» WHAT TO WORK ON
Write out, word for word, the part of the freedom of information case summary below that opens with the words containing "The practical refusal" and closes with "not to revise the scope of the request.".

» EXTRACT PROVIDED
▬▬▬
Recent Cases: Commonwealth

The Hon Mark Butler MP and Prime Minister of Australia (Freedom of information)[2022] AICmr 46 (6 April 2022)

 

Facts 

The Hon Mark Butler MP (“applicant”) applied to the Prime Minister for access under the Freedom of Information Act 1982 (“FOI Act") to documents that referenced:

 

  • travel costs incurred by a council over a time period;
  • a council’s Annual Report for a particular year; or
  • Claims by a Federal Minister relating to travel by the Council during that timeframe; 

these were to include

  • Talking points prepared by the Prime Minister’s Office and/or the Federal Minister over two specified days;
  • Responses to media inquiries inclusive of email and text messages; and
  • Records of communications with the Federal Minister including emails, text messages and messages using encrypted messaging apps.

 

Following the s 24AA(1)(a)(ii) requirements, the Prime Minister’s office issued a request consultation notice under s 24B, advising the applicant that it intended to refuse the request because processing it would both substantially and unreasonably interfere with the performance of the Prime Minister’s functions.  The applicant was invited to advise whether they wished to withdraw the request, make a revised request or state that they did not wish to revise the scope.  In response the applicant advised that they did not wish to revise the scope of the request.

 

The Prime Minister was deemed to have refused the applicant’s request as the decision was not made in the statutory period.  Therefore, the applicant sought review by the Information Commissioner (“Commissioner”) of the Prime Minister’s deemed access refusal, under s 54L of the FOI Act.

 

After the review was commenced, the Prime Minister made the decision under s 24(1) that processing the request would substantially and unreasonably interfere with the performance of the Prime Minister’s functions.  The applicant continued with the Commissioner review.

 

Reasoning 

 

The issues before the Commissioner were whether:

  1. The Prime Minister undertook consultation processes accordingly with s 24AB; and
  2. A practical refusal reason existed under s 24AA(1)(a)(ii) of the FOI Act.

 

Refusing access for a practical refusal reason – s 24

 

The agency or Minister has the onus of establishing the decision was justified in an access refusal decision. 

 

Does a practical refusal reason exist? - s 24AA(1)(a)(ii)

 

The Commissioner needed to be satisfied that the work involved in processing the request would be a ‘substantial and unreasonable’ interference in the performance of the Prime Minister’s functions.

 

The practical refusal consultation notice stated that this would be the case, as the FOI request was broadly defined. As the Prime Minister is “head of the national government” processing the request would be a “significant challenge to the day-to-day execution of his duties”, and this was considered in making the decision.

 

The applicant argued that insufficient detail had been provided and the notice did not outline how many documents fell within the scope; the steps taken to determine the number of documents or an estimation of how much time the request was likely to take to process.  The lack of detail was why the applicant decided not to revise the scope of the request.

 

The Prime Minister’s Office gave evidence on processing the request, which would require not only extensive inspection of the files and electronic communications of the Prime Minister, but a minimum of 50 hours to process.

 

The Commissioner took into consideration the estimated time to process the request as submitted by the Prime Minister and was satisfied that the “at least 50 hours” meets the definition of “substantial” for the purposes of the section. 

 

The Commissioner also agreed that the Prime Minister, being the head of the national government, has a busy schedule and “extensive commitments”.
▬▬▬
» GIVEN MATERIAL
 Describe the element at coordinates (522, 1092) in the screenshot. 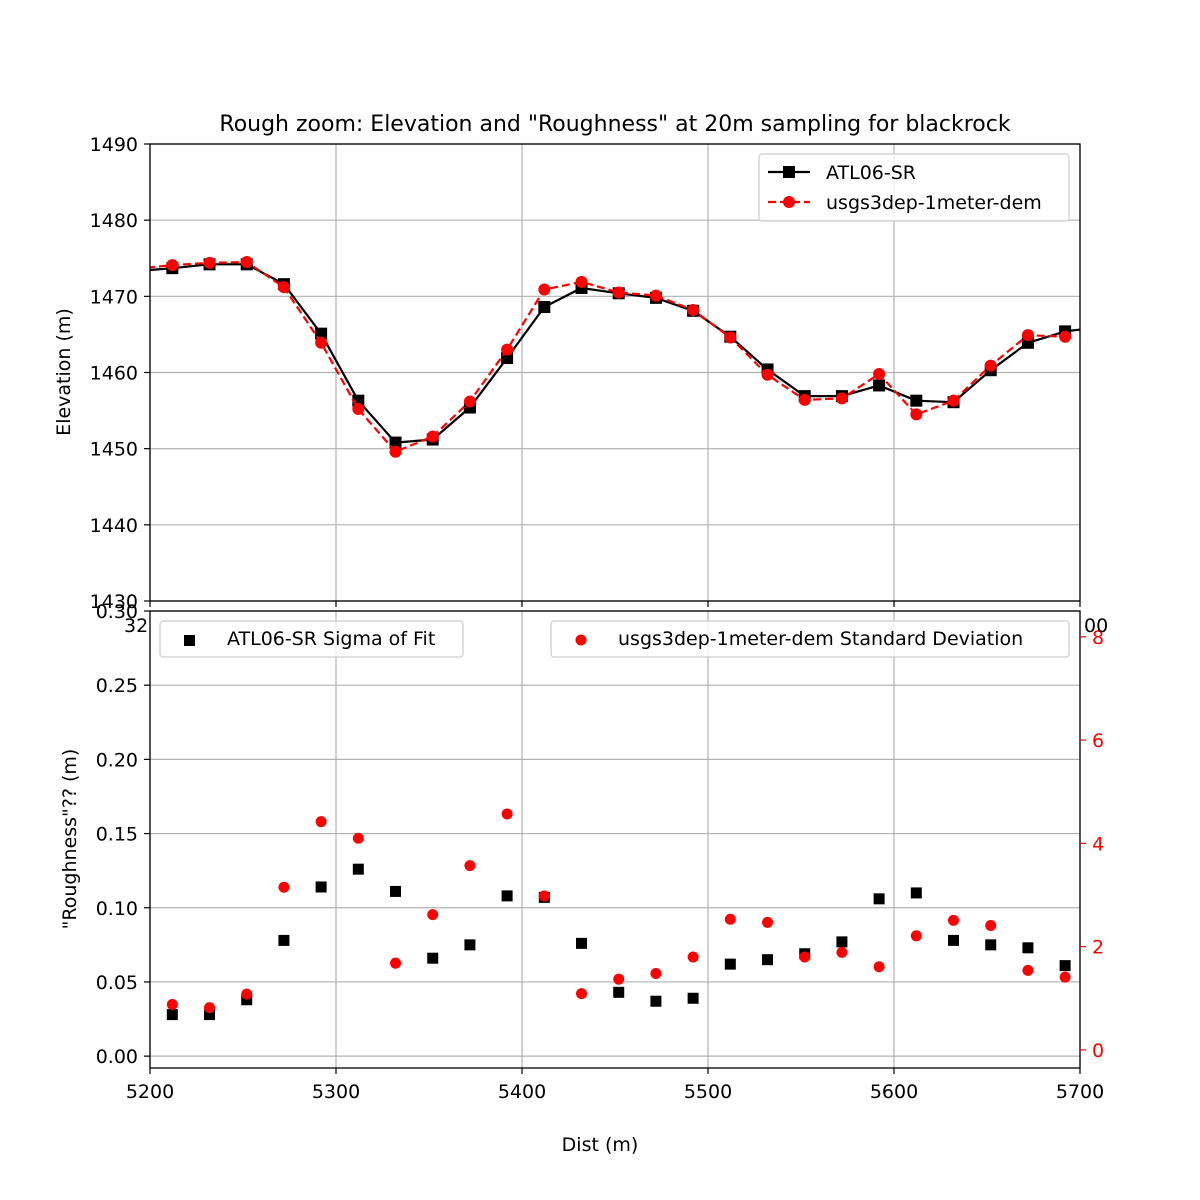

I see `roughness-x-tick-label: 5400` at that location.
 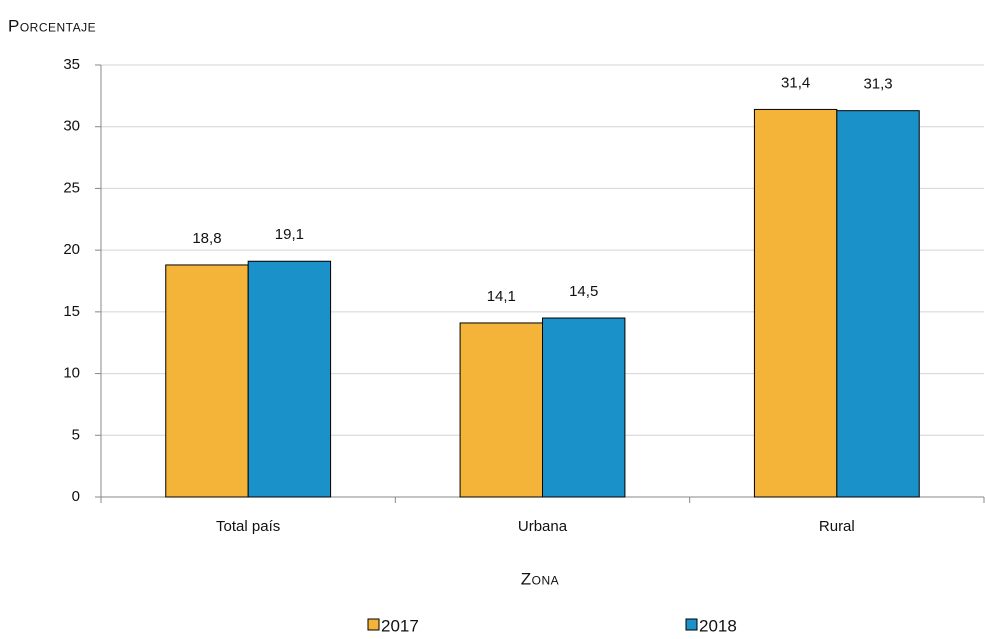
▬▬▬
» RESULT OF THIS EXERCISE
The practical refusal consultation notice stated that this would be the case, as the FOI request was broadly defined. As the Prime Minister is “head of the national government” processing the request would be a “significant challenge to the day-to-day execution of his duties”, and this was considered in making the decision.

 

The applicant argued that insufficient detail had been provided and the notice did not outline how many documents fell within the scope; the steps taken to determine the number of documents or an estimation of how much time the request was likely to take to process.  The lack of detail was why the applicant decided not to revise the scope of the request.